═════ Document text
My Friend’s Mother Has Died

Last week I wrote a post about the impending death of my good friend’s mother. Unfortunately she died on October 13, 2014. Here is an excerpt from my friend’s correspondence informing me of the event. (Remember this is a native French-speaker writing in English. How much more beautifully and movingly he writes in English than most native speakers.)

Hi John,

… Mum has passed away (oh what it is to write this!) last night. I was with her and I think she did not feel anything thanks to the morphine. Although how could we know exactly what a brain feels when breathing stops? I can’t believe there was no fear but the drugs probably make it softer.

It’s a huge loss. She was an exceptional lady, radiant with goodness and always trying to make others feel good. A humble and generous person and I can’t really imagine how the world is going to be like without her, without its pole, without gravity. I am going to miss her terribly. I am so lucky that I could have her and now I look at my kids who give me the call of the future.

On Thursday she was starting to feel very uncomfortable and dizzy and it was beginning to be complicated to keep her at home. It would have been necessary to arrange a full 24 hour nursing at home and most of all I knew that she didn’t want to appear to the kids in a pitiful condition. So the doctor arranged her transfer to a hospital of palliative care.

On Saturday driving back home from the hospital (where I was to stay overnight with mum the next night and again the next when she died), I heard on the radio, while I was driving along the dark lake, a lovely poem by Emily Dickinson in a French translation. I felt it was as if mum herself would have sent it to the radio for me to hear at the dusk of her life. Back home I looked on the internet and found the English original:

If I shouldn’t be alive
When the robins come
Give the one in red cravat
A memorial crumb.

If I couldn’t thank you,
Being fast asleep,
You will know I’m trying
With my granite lip!

I am lucky I have Marina and the children who help me to look toward the future and give me peace, serenity and joy. I will keep my sweet mum with me in dear memories and pleasant remembrances all my life, as it was she who cared and nurtured me in my early life, and together with my father, taught me how to live. And why would parents do this if not for the day when they can no longer be with us, so that we can live well without them!
══════════
═════ Records provided
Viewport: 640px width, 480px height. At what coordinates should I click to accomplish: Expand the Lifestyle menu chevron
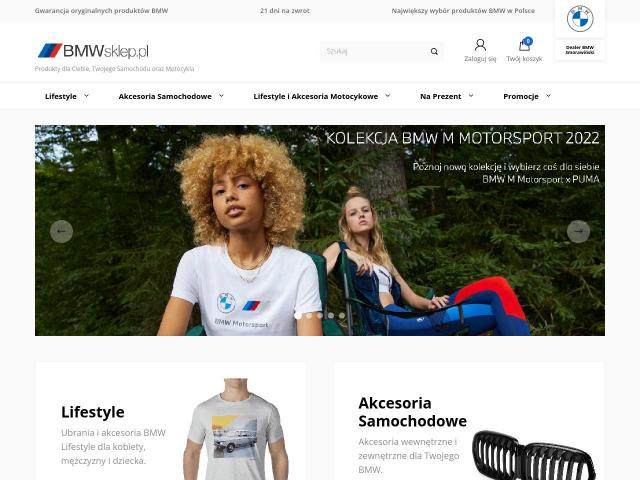tap(87, 96)
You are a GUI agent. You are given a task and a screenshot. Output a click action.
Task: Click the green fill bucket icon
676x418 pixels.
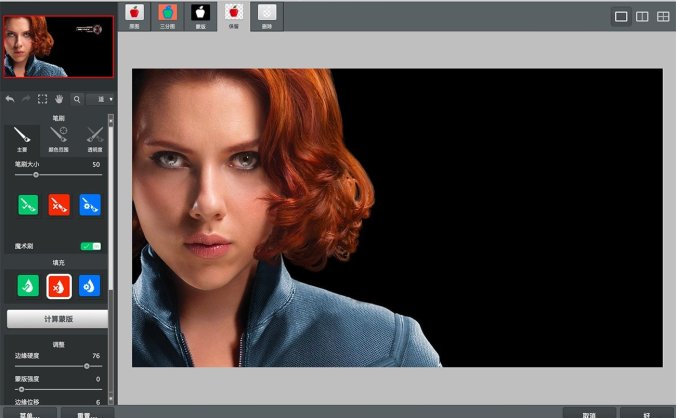27,284
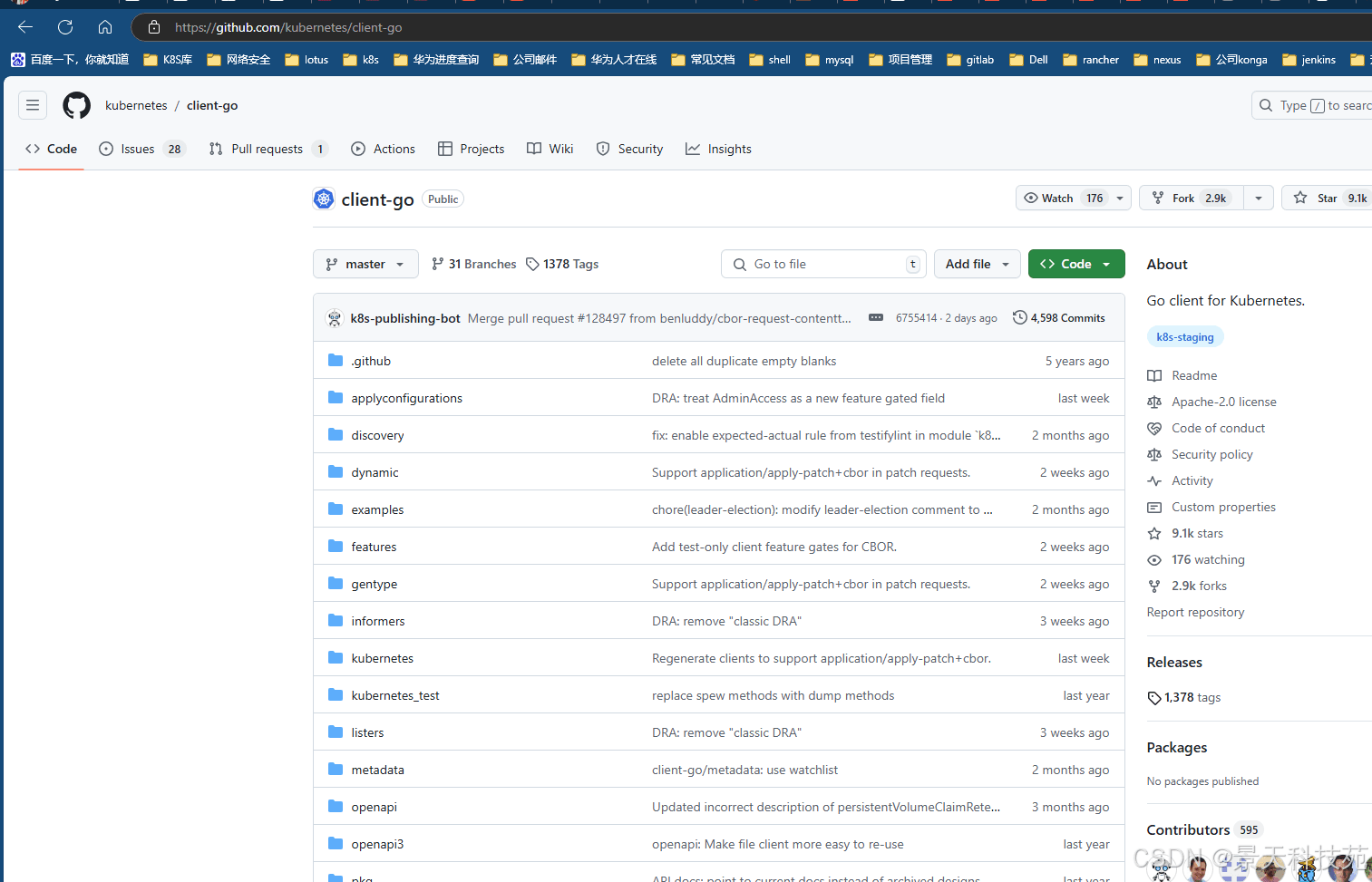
══════════
# Exercise brief:
In the post about the death of a friend's mother, on what date did the mother die?

# Written solution:
October 13, 2014.